The man in overalls is believed to be a county judge who lived at the hotel for $1 per day and died there of natural causes, he said.

“Little kids can have a conversation with this gentleman, but parents cannot see him,” Grass related. “They’ll ask them who they’re talking to, and they’ll say, ‘The man standing in the doorway.’”

The spirit of former Nutt House owner Mary Lou Watkins is also believed to linger there, sometimes adjusting blinds on the windows that face the street.

Watkins, a descendant of the Nutt family that played an important role in Granbury’s history, has been credited with doing much to preserve local history.

Watkins’ statue stands on the corner of the courthouse property directly across the street from the hotel. Known for the popular restaurant she operated, she is depicted ringing a dinner bell.

“Many, many people have had (paranormal) experiences,” Grass said of the hotel once owned by Watkins.

Teri Ewing, who has handled social media for the Historic Granbury Merchants Association (HGMA), said that photos she has taken in buildings in and around the square included orbs that she did not see when snapping the pictures.

Ewing took a group photo on a stairway at the Nutt House during the 2012 HGMA Christmas party only to find an orb behind the head of then-owner Ray. (Ray sold the hotel to Cindy Thrash Nobles earlier this year. It is currently closed for renovations.)

Ray confirmed to the HCN that she told Ewing that she ducked in the photo because she felt as if someone tall was standing behind her.

Ewing said her camera has also captured orbs at the Opera House dorms on Houston Street off the square and at Granbury Live as well as in the second floor courtroom of the courthouse.

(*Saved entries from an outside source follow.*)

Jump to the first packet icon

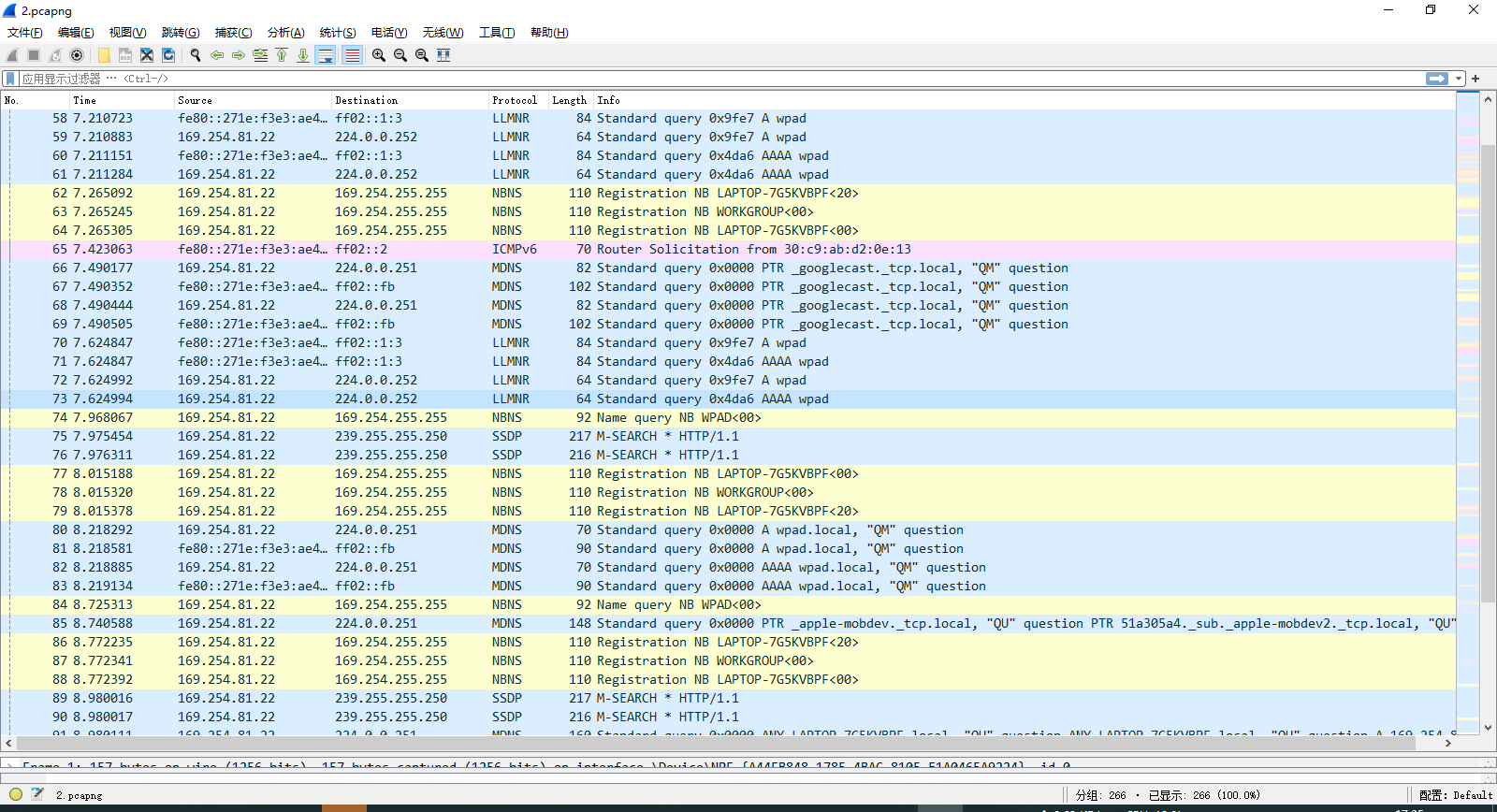282,55
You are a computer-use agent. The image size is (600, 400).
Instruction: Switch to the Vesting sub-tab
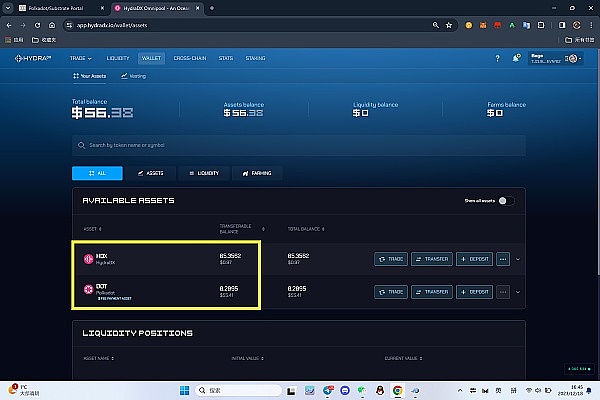134,76
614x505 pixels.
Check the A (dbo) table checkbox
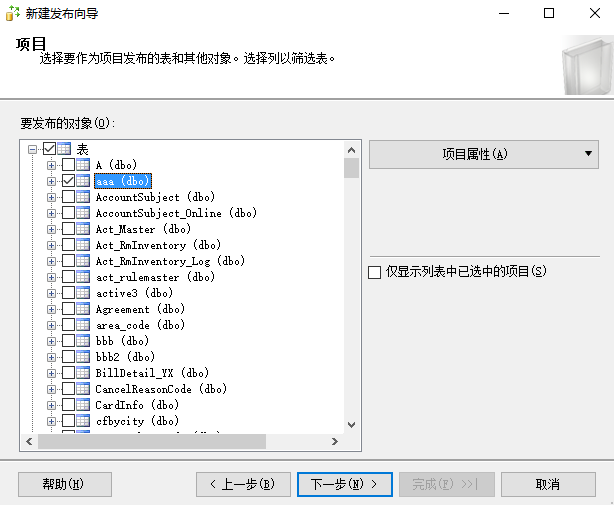68,165
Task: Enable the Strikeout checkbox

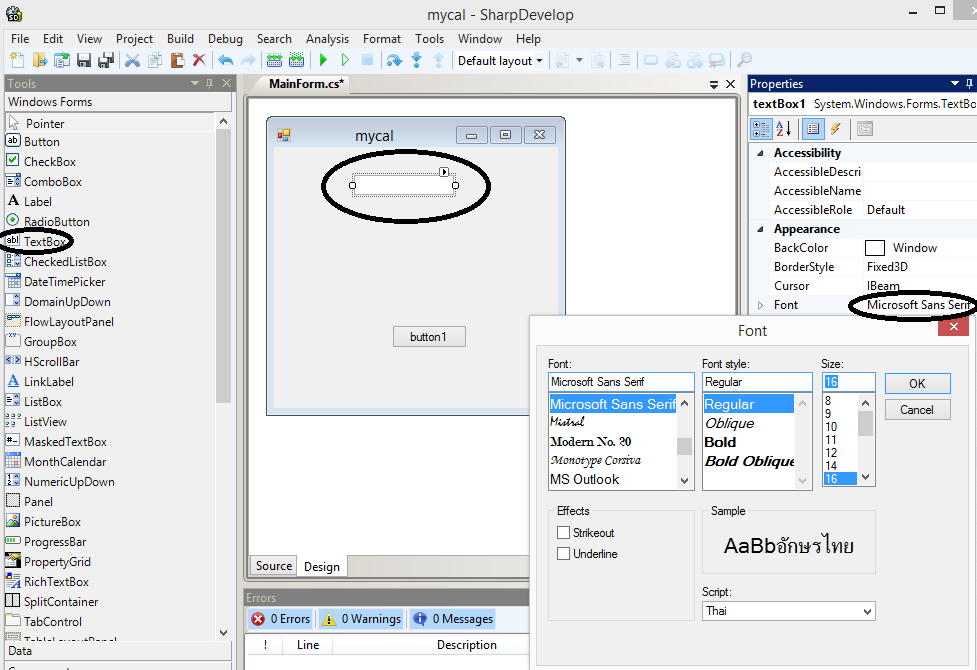Action: (564, 533)
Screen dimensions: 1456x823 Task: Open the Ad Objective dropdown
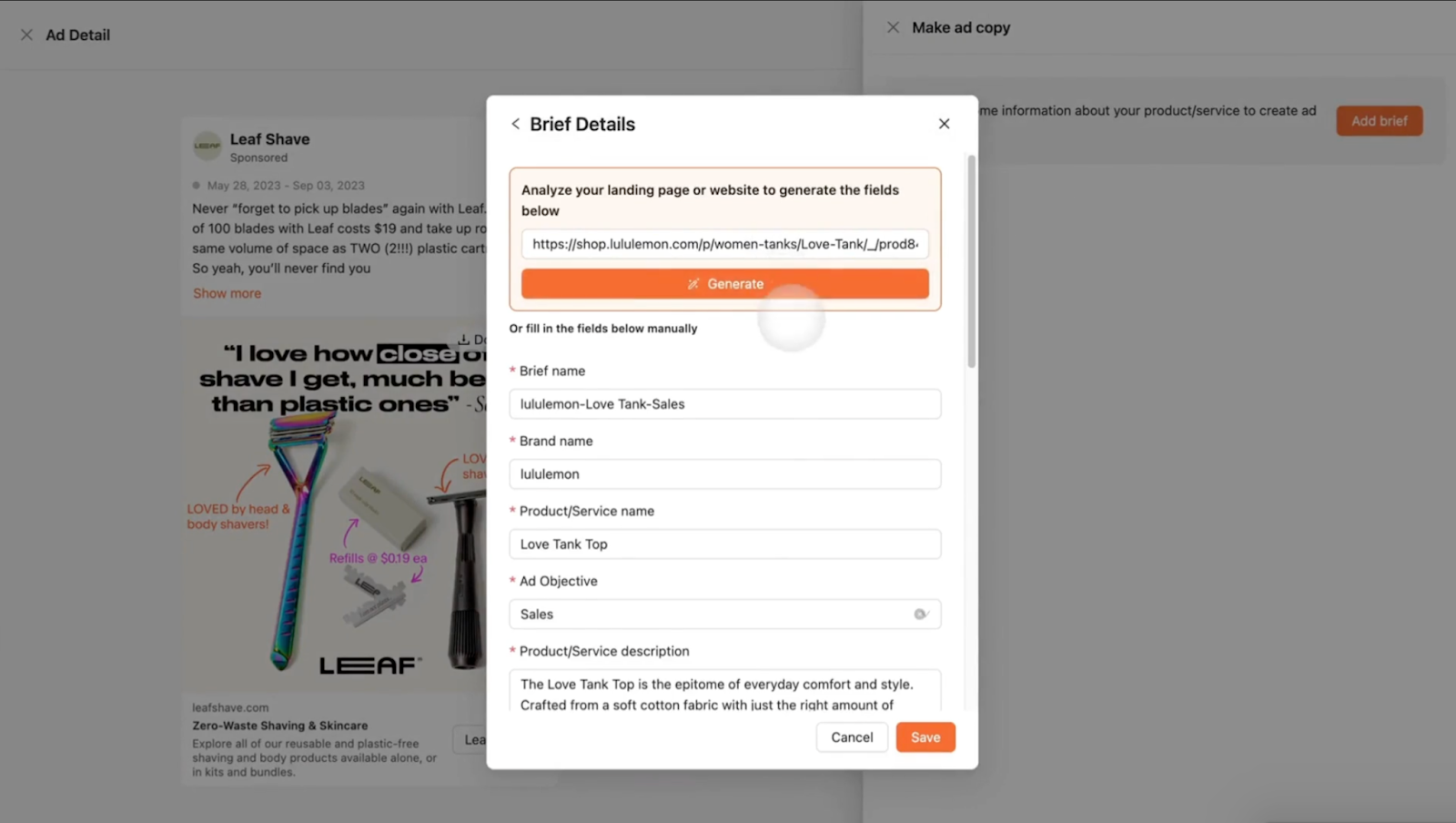click(x=723, y=615)
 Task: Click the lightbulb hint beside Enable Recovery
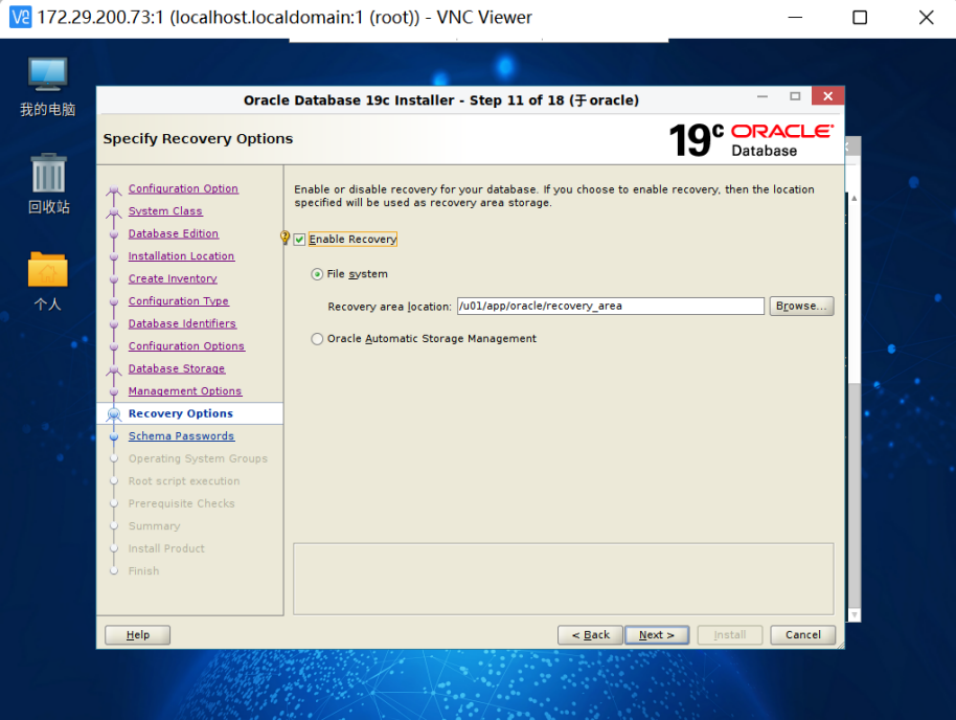(x=285, y=238)
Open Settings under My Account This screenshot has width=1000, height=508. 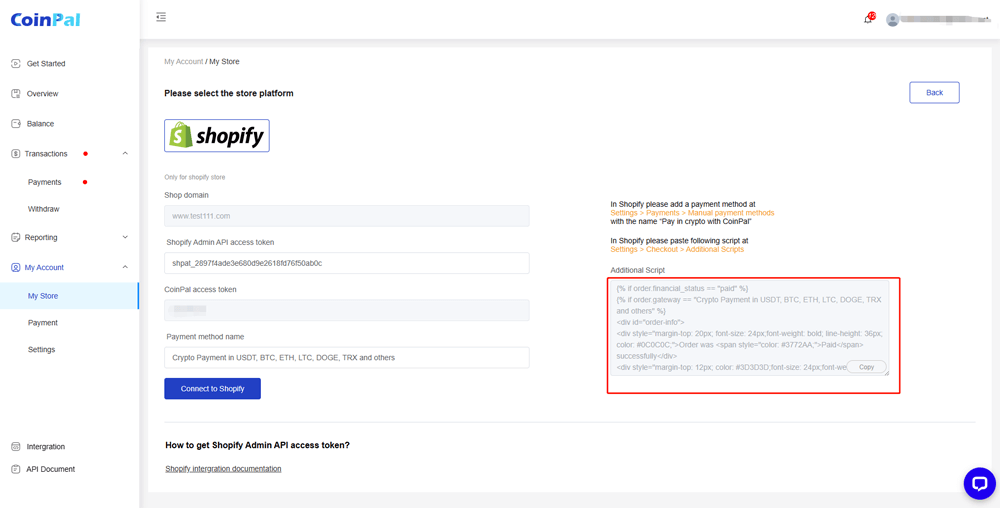(x=41, y=350)
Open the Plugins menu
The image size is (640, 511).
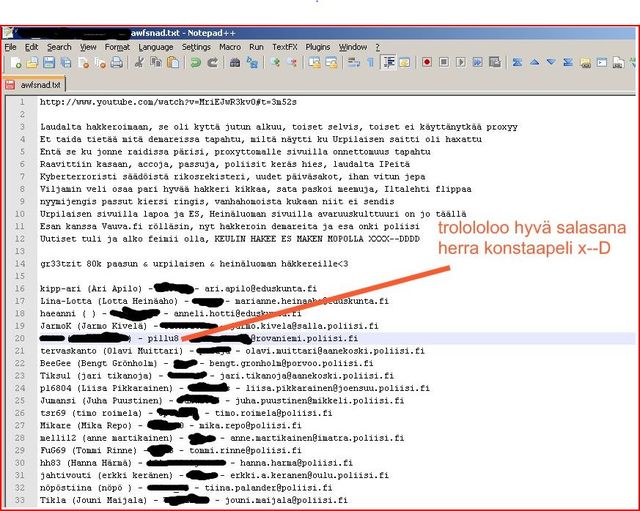318,47
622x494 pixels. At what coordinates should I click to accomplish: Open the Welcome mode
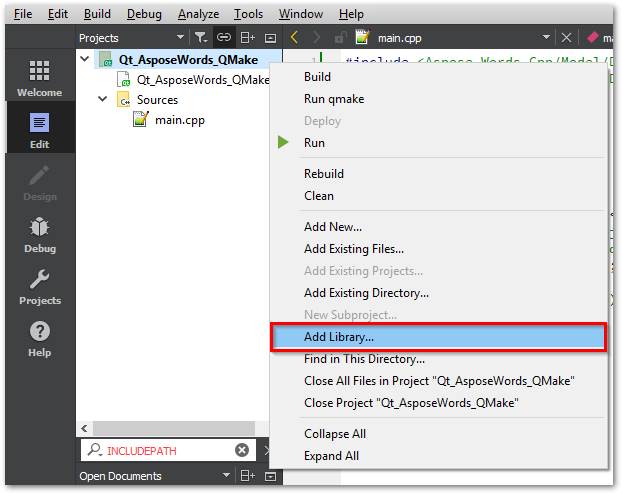pos(39,78)
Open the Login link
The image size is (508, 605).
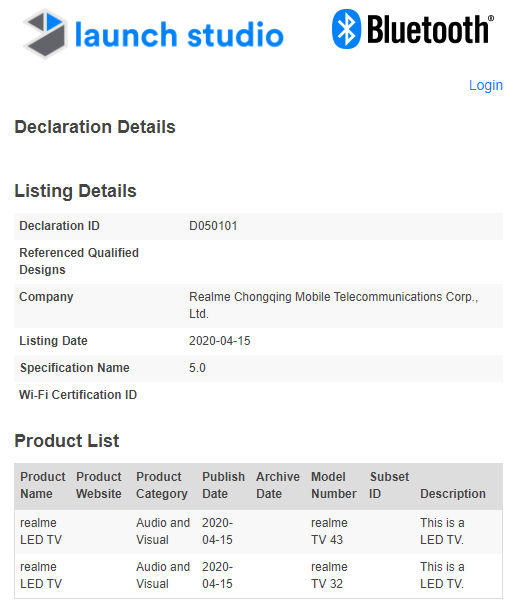click(x=485, y=85)
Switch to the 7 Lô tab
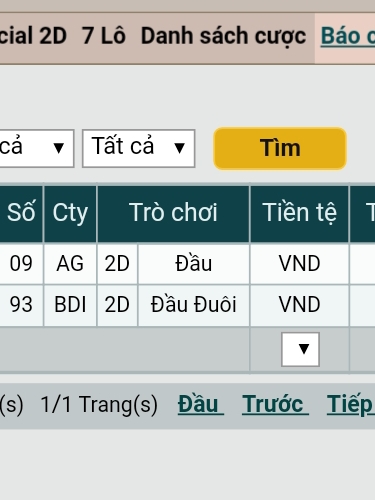This screenshot has width=375, height=500. 104,36

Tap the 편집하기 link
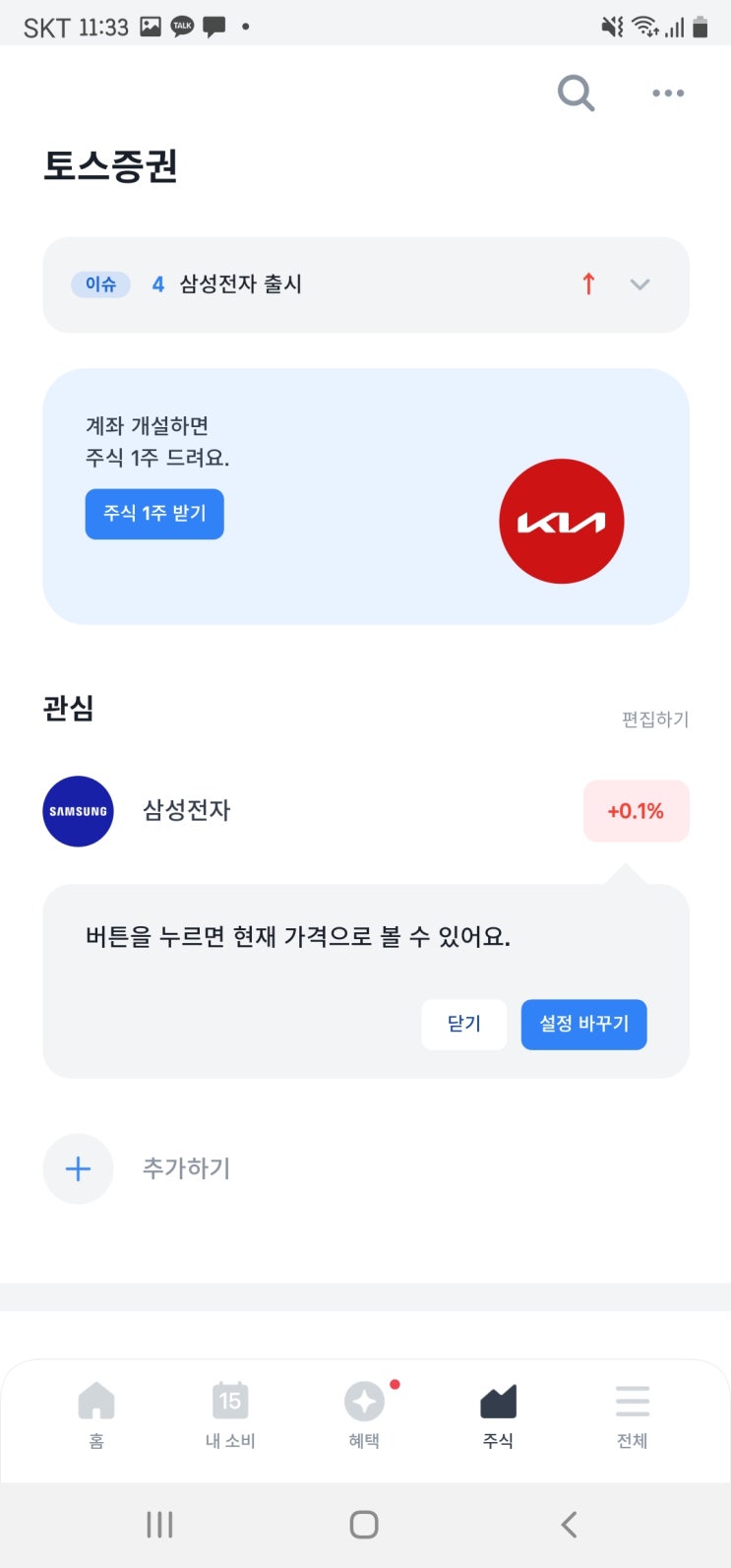pos(654,720)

In the courthouse photo, taken as crews worked to renovate the courthouse more than a decade ago, three orbs can be seen above the head of a worker.

Johnny Ray Leach, a plumber who has performed work at many buildings on the square and within the historic district, said he has heard lots of stories from lots of people.

“Everybody’s haunted,” he said. “There are a lot of things that go on with old buildings.”